Whereas the above conclusions result from considering unmodified SAS-6 proteins on their own, other factors are likely to contribute to ring formation in vivo. As an extension of our computational framework, we set out to investigate the possibility that a scaffolded assembly mechanism may be important, inspired by the presence of the CID within the central hub of the cartwheel in Trichonympha17. Because the CID abuts the interface between two homodimers of SAS-6 proteins (Fig. 4a, blue arrow)17, we reasoned that this may serve to stabilize ring formation. Therefore, we next analyzed ring assembly assisted by an interaction of the N-term domains with an inner scaffold. Figure 4a,b shows the CID inside the cylindrical cartwheel as observed in Trichonympha, together with the coarse-grained model of SAS-6-6HR. To represent the tubular geometry of the CID, a cylindrical scaffold is used (Rs = 9 nm, ΔRs = 3 nm), which is centered in the x-y plane in a simulation volume of size Vsim = 200 × 200 × 60 nm3 and extends periodically in the z-direction. The attractive interaction between scaffold and SAS-6-6HR homodimers is modeled by two charges located on top of the N-term domains that correspond to where the CID is known to abut the N-term domains (Fig. 4a, blue arrow). In addition, for this setup the simulation volume is coupled to a particle reservoir with concentration cr by GCMC steps which are restricted to the region shown in green in Fig. 4c (width of 5 nm). In order to focus solely on the potential contribution of a scaffold, in the following no stabilization free energies are being considered Inline graphic.

Figure 4.

Figure 4

(a,b) Superposition of the cryo-EM image of the central hub of the cartwheel in Trichonympha17 with the coarse-grained CrSAS-6-6HR model (red). In the cross section (a), one sees the Cartwheel Inner Densities (CID) that connect to all SAS-6 heads (blue arrow). The brown cylinder shown here and in the side view (b) is our model for an inner scaffold. Scale bars 10 nm. (c) Simulation snapshot of the cylindrical scaffold (repulsive inner core Rs = 9 nm surrounded by an attractive layer of width ΔRs = 3 nm) which is embedded in a simulation volume of size 200 × 200 × 60 nm3. The two charges located on top of the N-term domains (blue) experience a constant force within the attractive layer. The simulation volume is coupled to a particle reservoir by GCMC steps restricted to the region shown in green (width 5 nm).

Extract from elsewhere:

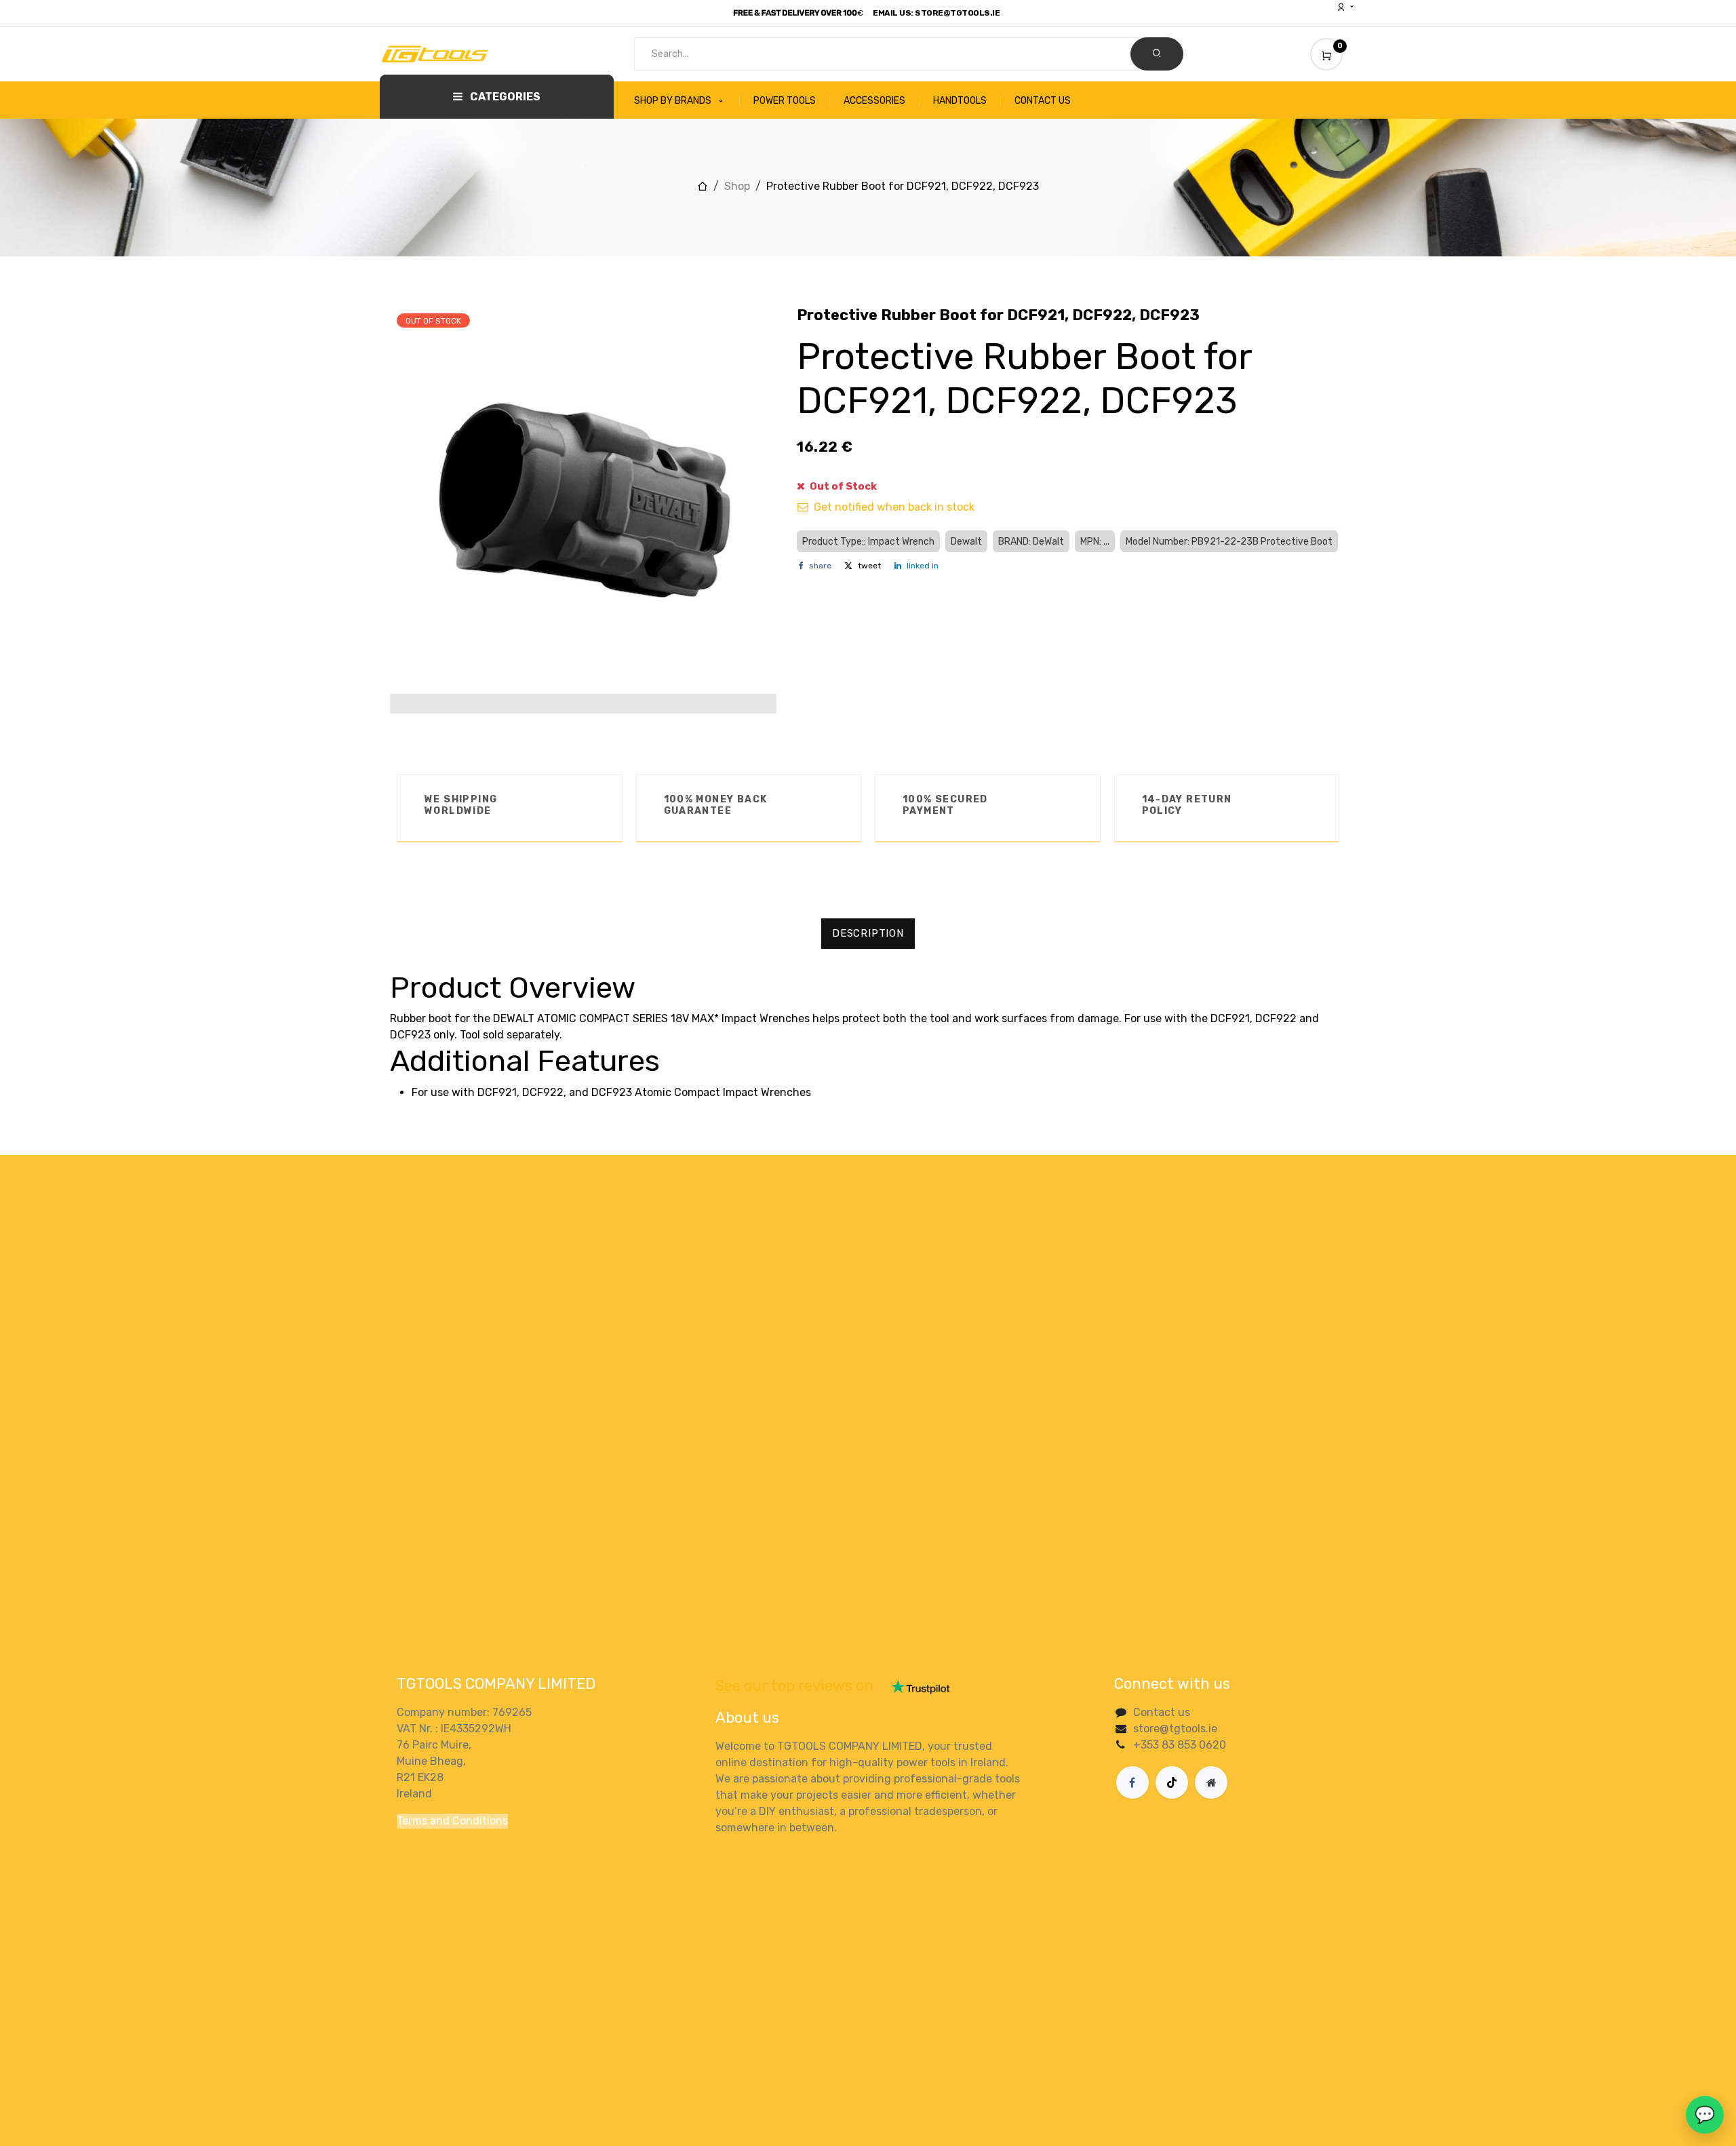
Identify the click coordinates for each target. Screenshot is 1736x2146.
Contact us (1161, 1712)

We first examined the behavior of such a scaffold-assisted system for different interaction strengths l between scaffold and SAS-6-6HR clusters at cr = 5 μM (see Eq. 2). As shown in Fig. 5a, we find that augmenting interaction strengths results in a strong increase in the number of homodimers present in the simulation volume, irrespective of their oligomerization state. This indicates that a threshold in interaction strength is needed for efficient capture of SAS-6-6HR homodimers by the cylinder. Once a steady state is reached, the number of newly captured SAS-6-6HR homodimers is balanced by those breaking free from the cylinder. Importantly, the cylindrical scaffold also has a strong effect on the observed oligomerization state (Fig. 5b). Thus, for an attractive interaction of l = 2, it is most probable that a SAS-6-6HR homodimer is part of a complete ring. Overall, we conclude that a cylindrical scaffold can efficiently assist the formation of complete rings by enhancing encounter configurations for clusters bound to the cylinder.

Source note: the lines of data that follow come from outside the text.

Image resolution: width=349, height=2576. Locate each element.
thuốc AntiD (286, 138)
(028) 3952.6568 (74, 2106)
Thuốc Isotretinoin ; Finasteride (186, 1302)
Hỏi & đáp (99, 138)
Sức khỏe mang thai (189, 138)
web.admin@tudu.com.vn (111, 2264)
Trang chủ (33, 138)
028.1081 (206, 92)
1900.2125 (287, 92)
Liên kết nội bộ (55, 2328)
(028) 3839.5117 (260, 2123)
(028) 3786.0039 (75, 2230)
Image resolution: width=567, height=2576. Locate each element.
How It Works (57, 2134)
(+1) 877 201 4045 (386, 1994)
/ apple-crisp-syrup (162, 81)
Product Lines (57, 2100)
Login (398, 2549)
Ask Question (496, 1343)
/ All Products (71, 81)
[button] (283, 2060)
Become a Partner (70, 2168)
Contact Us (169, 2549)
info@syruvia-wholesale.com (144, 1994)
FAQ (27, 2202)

Figure 5. Assembly around a cylindrical scaffold simulated with Brownian dynamics.

Figure 5

(a) Evolution of the number of homodimers in the simulation volume (irrespective of their oligomerization state) for different interaction strengths l and a reservoir concentration of cr = 5 μM. (b) Relative cluster population for l = 2 and cr = 5 μM. (c) Comparison of the concentration dependence of the number of SAS-6-6HR homodimers bound to the cylinder in steady state with oligomerization (red) and without oligomerization(blue) for l = 2.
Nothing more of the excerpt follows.